Ejderhaların kükreyişleri Thor’un arkasında gittikçe artıyordu, Thor ve Mycoples denizde daha uzağa açılırken bir grup onları kovalayarak daha yakına geliyorlardı.  Thor sırtına doğru bir alev dalgasının onları kuşatmak üzere olduğunu hissetti ve eğer hemen bir şeyler yapmazsa öleceklerini anladı.

Thor gözlerini kapattı, artık içindeki gücü çağırmaktan korkmuyordu, fiziksel silahlara bel bağlaması gerekliliği hissi artık yoktu. Gözlerini kapatınca Ruhbanlar Diyarı’ndaki zamanını , ne kadar güçlü olduğunu, zihniyle etrafındaki her şeye nasıl etki edebildiğini hatırladı. İçindeki gücü ve fiziksel evrenin sadece zihninin bir uzantısı olduğunu anımsadı.

Thor zihin gücünün yüzeye çıkmasını emretti ve arkasında ateşe karşı kalkan oluşturup onu koruyacak koca bir buz duvarı olduğunu hayal etti. Tamamen koruyucu bir balonun içerisinde olduğunu, onun ve Mycoples’in, ejderhaların ateş duvarına karşı emniyette olduklarını imgeledi.

Thor gözlerini açtı, soğuğun onu çevrelediğini ve etrafındaki devasa buz duvarını görünce şaşkına döndü, tam hayal ettiği gibi üç adım kalınlığında parlak maviydi.

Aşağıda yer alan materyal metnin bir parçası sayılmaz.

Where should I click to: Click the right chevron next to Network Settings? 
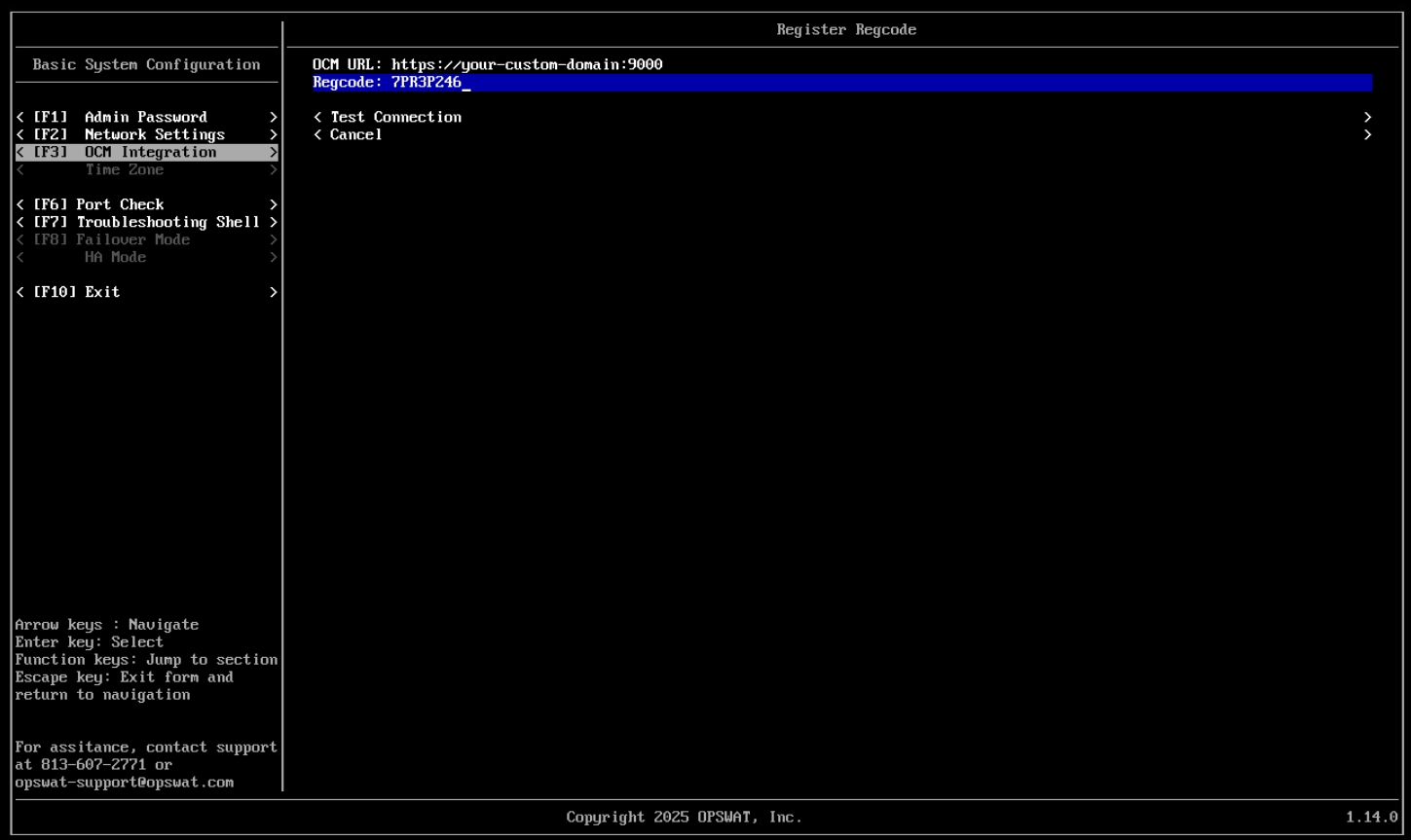click(274, 134)
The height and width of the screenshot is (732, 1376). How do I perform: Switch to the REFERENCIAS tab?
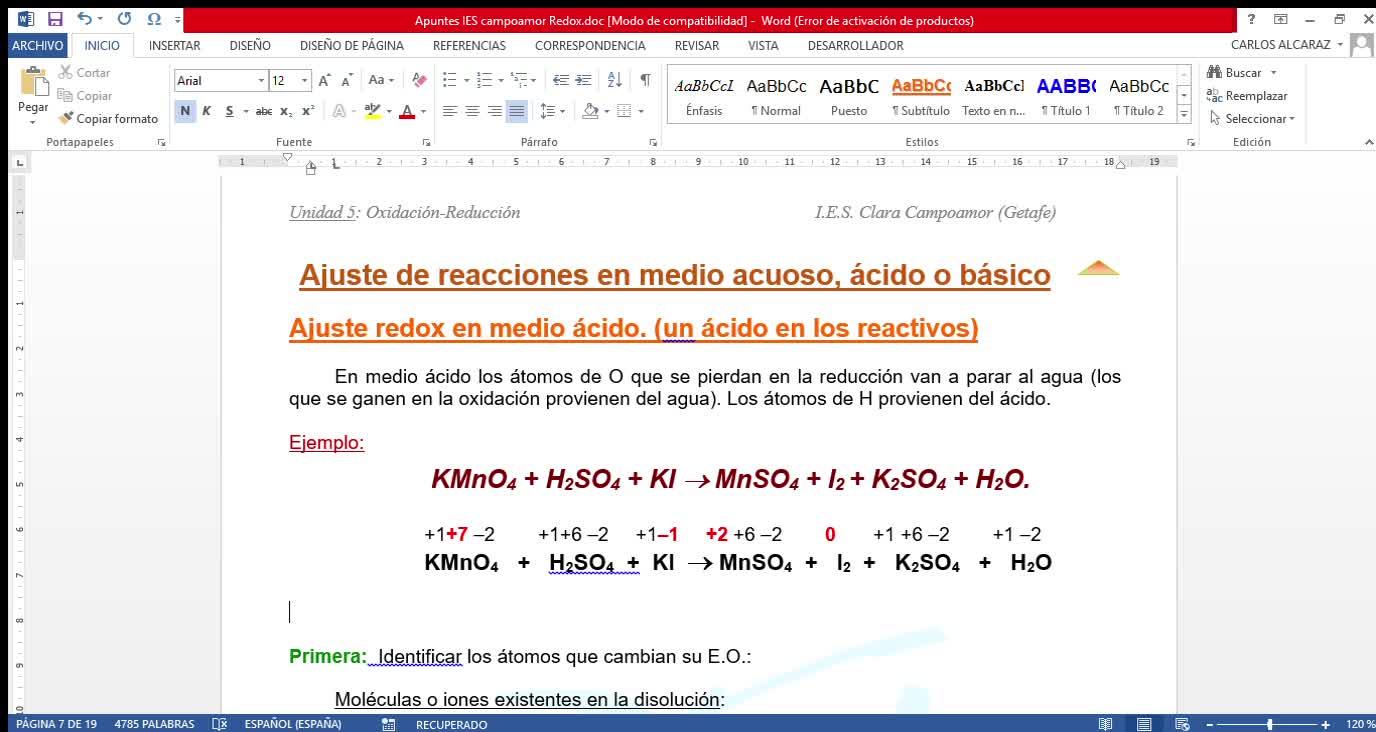coord(469,45)
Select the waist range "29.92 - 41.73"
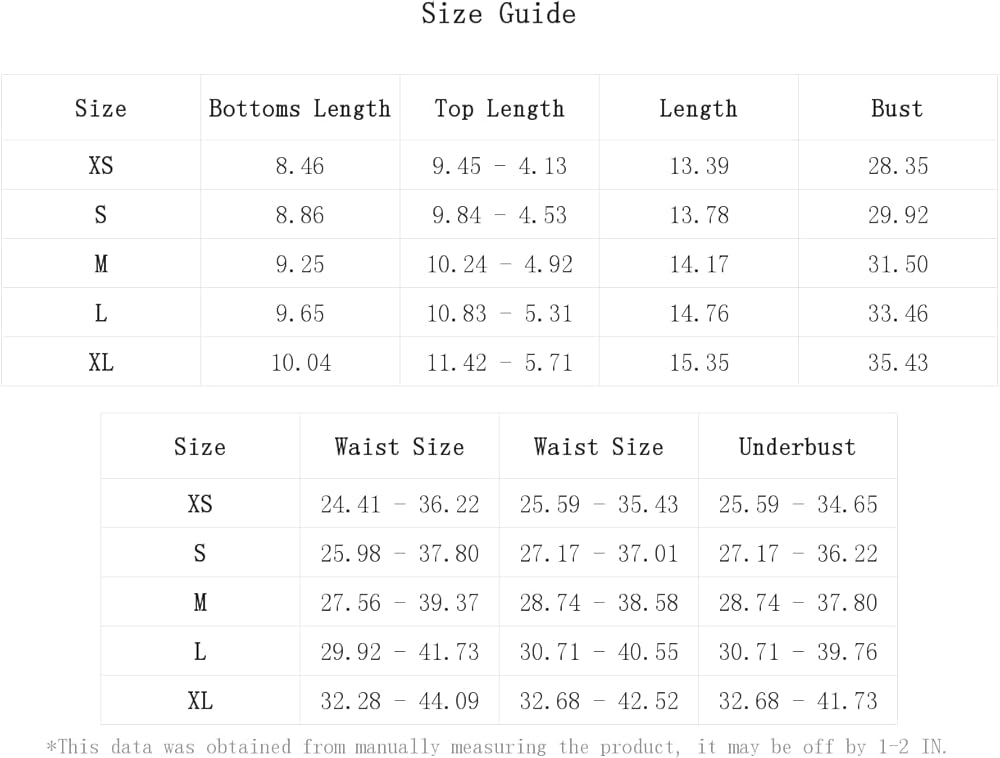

Döndü ve ejderhaların ateşlerinin yaklaşmasını ve buz duvarında durarak bir tıslama sesiyle koca buhar bulutları oluşturmasını izledi. Ejderhalar öfkelenmişti.

Thor, buz duvarı eriyince etrafında dolandı ve ileride uzanan ejderhaların tam ortalarına yönelmeye karar verdi. Mycoples korkusuzca ejderhaların arasına daldı, saldırmasını beklemedikleri belli oluyordu.

Mycoples öne atıldı, pençelerini uzattı, çenesiyle bir ejderhayı tuttu, döndürüp fırlattı; ejderha döne döne kontrolden çıktı ve tam okyanusun ortasına aşağı doğru büyük bir hızla savrularak düştü.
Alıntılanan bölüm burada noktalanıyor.